D. B. : les éleveurs sont dans une situation extrêmement délicate. Ils n’ont pas de stocks fourragers et leurs trésoreries sont exsangues. Aussi, avons-nous la volonté d’inciter les départements d’ores et déjà en déficit fourrager à se rapprocher au plus vite des départements céréaliers pour contractualiser, dans la mesure du possible, l’approvisionnement en paille sur la prochaine récolte. La priorité est d’éviter la spéculation sur la paille, non pas celle des céréaliers, mais celle des marchands de paille qui n'hésiteront à se faire du gras sur le dos des éleveurs, lesquels risquent bien d'être en situation délicate pour régler, au regard de l'état de leurs trésoreries...
Nous estimons que le prix de la paille devrait être payé à sa valeur agronomique au céréalier, c'est-à-dire entre 15 à 22 €/tonne, ce à quoi il faut ajouter le pressage, l’enlèvement et le transport.
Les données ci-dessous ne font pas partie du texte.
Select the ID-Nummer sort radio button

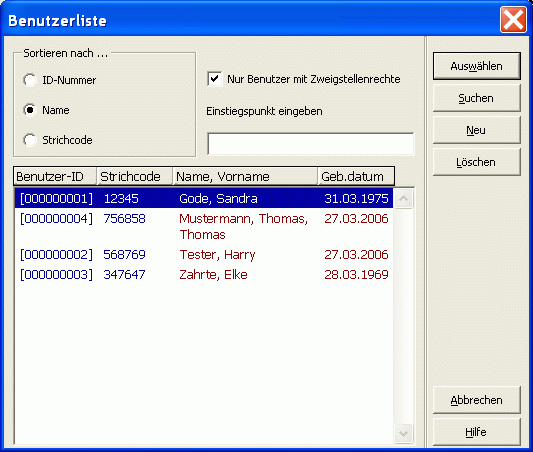coord(30,80)
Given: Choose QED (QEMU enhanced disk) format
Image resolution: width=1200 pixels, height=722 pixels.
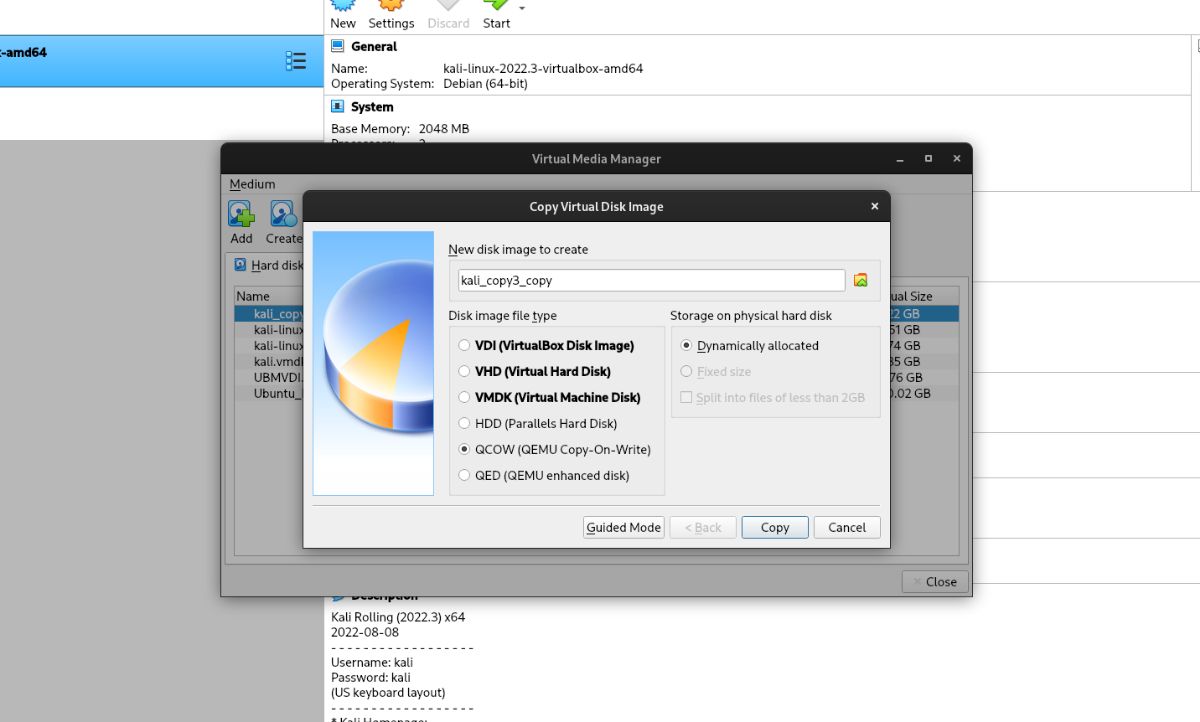Looking at the screenshot, I should pyautogui.click(x=464, y=475).
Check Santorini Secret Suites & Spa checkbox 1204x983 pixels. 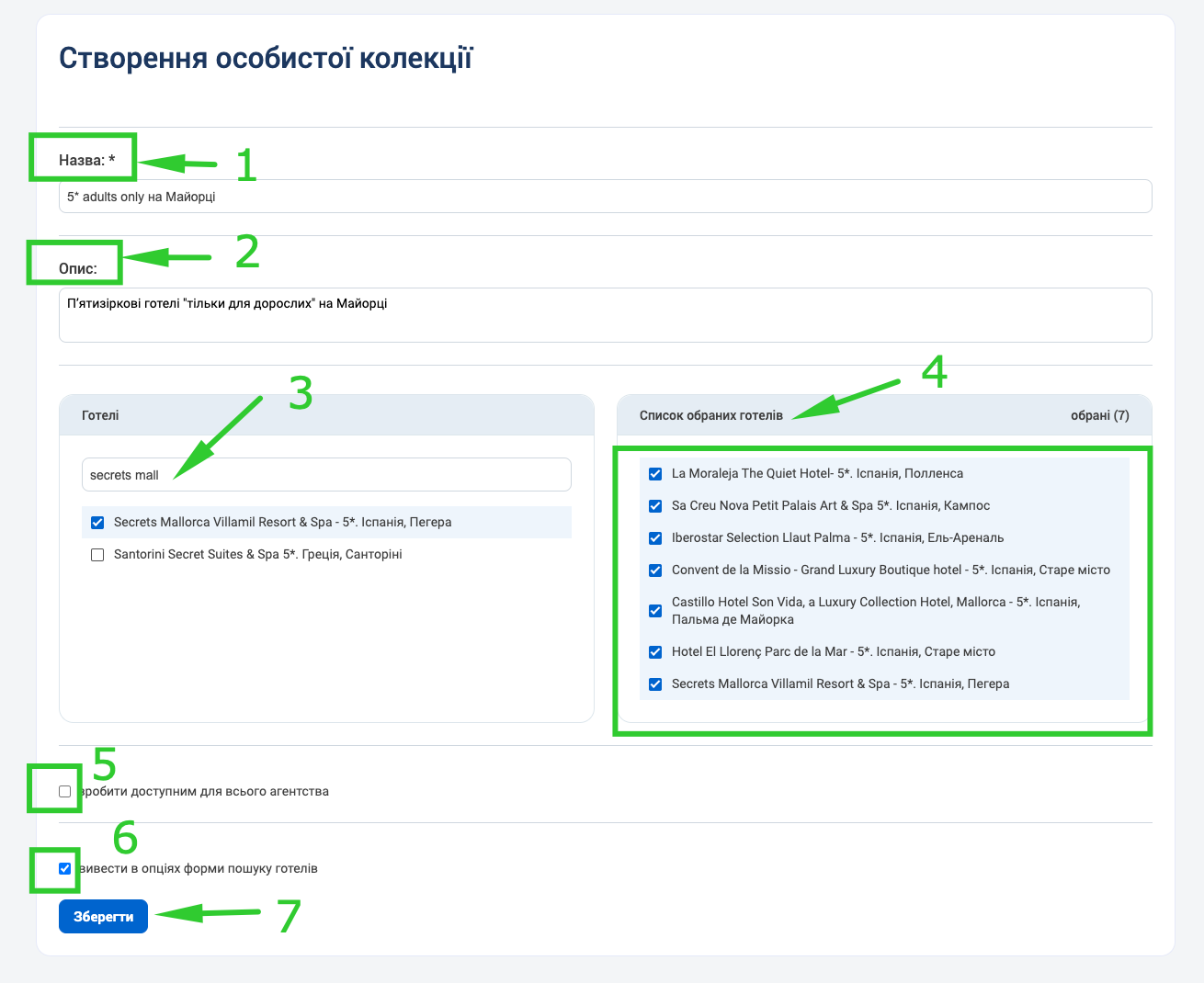[x=97, y=555]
Ainsi, les éleveurs seront sécurisés dans leur approvisionnement, sans redouter la surenchère des intermédiaires qui ne vont pas hésiter à faire entrer massivement des pailles d’Espagne à des prix excessifs.

Faut-il aller jusqu’à l’interdiction du broyage des pailles ?
D. B. : nous n’en sommes pas encore là, mais nous attendons des pouvoirs publics qu’ils se mobilisent sans tarder auprès des autorités communautaires pour autoriser que les quelques jachères mises en place cette année puissent être fauchées. Du moins pour celles qui subsistent encore.
Je compte surtout sur nos fédérations pour qu’elles soient partie prenante de cette opération de contractualisation, de façon à ne pas laisser les agriculteurs seuls face à cette crise climatique qui s’annonce.